Professor Birkett gives a therapeutic range for aminoglycosides, such as gentamicin, based on 8-hourly dosing. Such therapeutic ranges are meaningless for once daily dosing. A number of monitoring methods for once daily dosing have been developed in Australasia, including at least two computer-based methods('Aladdin' and 'Dosecalc') and one nomogram.⁴ These are generally based on performance of one or two sets of levels after the dose has been given, rather than the traditional 'peak and trough' collections. While theoretically attractive, these methods have yet to be compared with each other to determine which approach is most useful clinically and most appealing financially.

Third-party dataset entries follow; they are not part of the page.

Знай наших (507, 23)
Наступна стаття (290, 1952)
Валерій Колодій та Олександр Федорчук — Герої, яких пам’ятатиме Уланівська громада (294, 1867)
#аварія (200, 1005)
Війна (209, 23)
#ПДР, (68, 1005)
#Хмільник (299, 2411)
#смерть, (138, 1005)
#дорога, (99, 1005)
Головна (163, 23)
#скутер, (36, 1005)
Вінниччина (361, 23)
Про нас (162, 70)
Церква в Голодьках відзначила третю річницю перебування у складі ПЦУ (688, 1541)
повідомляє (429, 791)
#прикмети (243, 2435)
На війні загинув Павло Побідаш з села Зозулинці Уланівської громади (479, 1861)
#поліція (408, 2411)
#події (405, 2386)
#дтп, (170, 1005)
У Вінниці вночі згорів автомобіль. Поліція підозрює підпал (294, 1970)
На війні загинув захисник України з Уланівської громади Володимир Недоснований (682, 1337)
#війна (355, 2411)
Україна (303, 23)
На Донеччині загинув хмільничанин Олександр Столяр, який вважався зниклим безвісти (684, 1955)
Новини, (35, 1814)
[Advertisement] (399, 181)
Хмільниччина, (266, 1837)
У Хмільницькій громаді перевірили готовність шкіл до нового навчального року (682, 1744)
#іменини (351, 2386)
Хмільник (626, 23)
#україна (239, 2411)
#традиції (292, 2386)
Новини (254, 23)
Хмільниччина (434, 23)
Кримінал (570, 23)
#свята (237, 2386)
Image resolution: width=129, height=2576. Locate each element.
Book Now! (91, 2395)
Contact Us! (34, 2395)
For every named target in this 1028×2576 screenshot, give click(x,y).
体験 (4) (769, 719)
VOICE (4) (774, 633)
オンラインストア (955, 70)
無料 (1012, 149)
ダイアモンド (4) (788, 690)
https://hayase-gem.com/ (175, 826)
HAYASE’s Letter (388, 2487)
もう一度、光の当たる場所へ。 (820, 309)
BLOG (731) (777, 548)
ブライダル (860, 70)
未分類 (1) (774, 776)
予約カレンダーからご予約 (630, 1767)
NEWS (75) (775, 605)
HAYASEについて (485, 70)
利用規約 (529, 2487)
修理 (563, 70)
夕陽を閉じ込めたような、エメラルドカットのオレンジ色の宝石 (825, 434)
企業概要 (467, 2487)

Finally, Professor Birkett omits tacrolimus (FK-506) from his list of essential drugs to monitor. Tacrolimus is an immunosuppressive agent, rapidly replacing cyclosporin as the key immunosuppressant for transplant recipients in Australia. There is a clear correlation between elevated tacrolimus levels and nephrotoxicity and neurotoxicity.⁵ While the correlation between low tacrolimus concentrations and acute rejection is less clear-cut, it has been demonstrated in at least one study.⁶

Professor D. Birkett, the author of the article, comments: These letters reveal the complexities and sometimes lack of good data in the use of therapeutic drug concentration ranges. For example, Dr Paterson states that therapeutic drug monitoring for vancomycin is not useful, whereas Dr Faoagali considers that a 'trough level between 5 and 10 or 15 mg/L must be maintained for efficacy'. With the move to once daily dosing for aminoglycosides, the best method of monitoring to avoid toxicity is not clear, and the current uncertainties are well discussed in the 9th edition of the 'Antibiotic Guidelines'. As noted by Dr Paterson, a number of methods for monitoring of once daily dosing have been proposed on pharmacokinetic grounds, but the clinical relevance of these has yet to be established. It does seem clear that a trough concentration of 2 mg/mL for patients with normal renal function is too high, but the situation is less clear for patients with reduced renal function where the dose size and peak concentrations are reduced. Also, once daily dosing is not suitable for all situations as noted in the 'Antibiotic Guidelines'.

Dr Grounds has taken me to task over the therapeutic range for lithium. In preparing the article, I found as many therapeutic ranges for lithium as there are laboratories and reference sources. There are several general points that are relevant. The first is that reference ranges are often established by small studies with small numbers of patients and often many years ago. The extrapolation to the wider patient population needs some caution. The second is that drug concentrations need to be interpreted in the clinical context of individual patients - there is substantial interindividual variability in the relationship between drug concentration and therapeutic response or adverse effects. Finally, as noted in the article, the concentration-response relationship is not all or nothing, but is a continuum (see 'Pharmacodynamics- the concentration-effect relationship' Aust Prescr 1995;18:102-4). The therapeutic range represents an attempt to choose a drug concentration range which optimises the chance in a patient population of having a therapeutic effect with an acceptable incidence of adverse effects.

I thank your correspondents for their remarks which draw attention to the need to consider therapeutic concentration ranges as a guide to be interpreted in the context of the individual patient.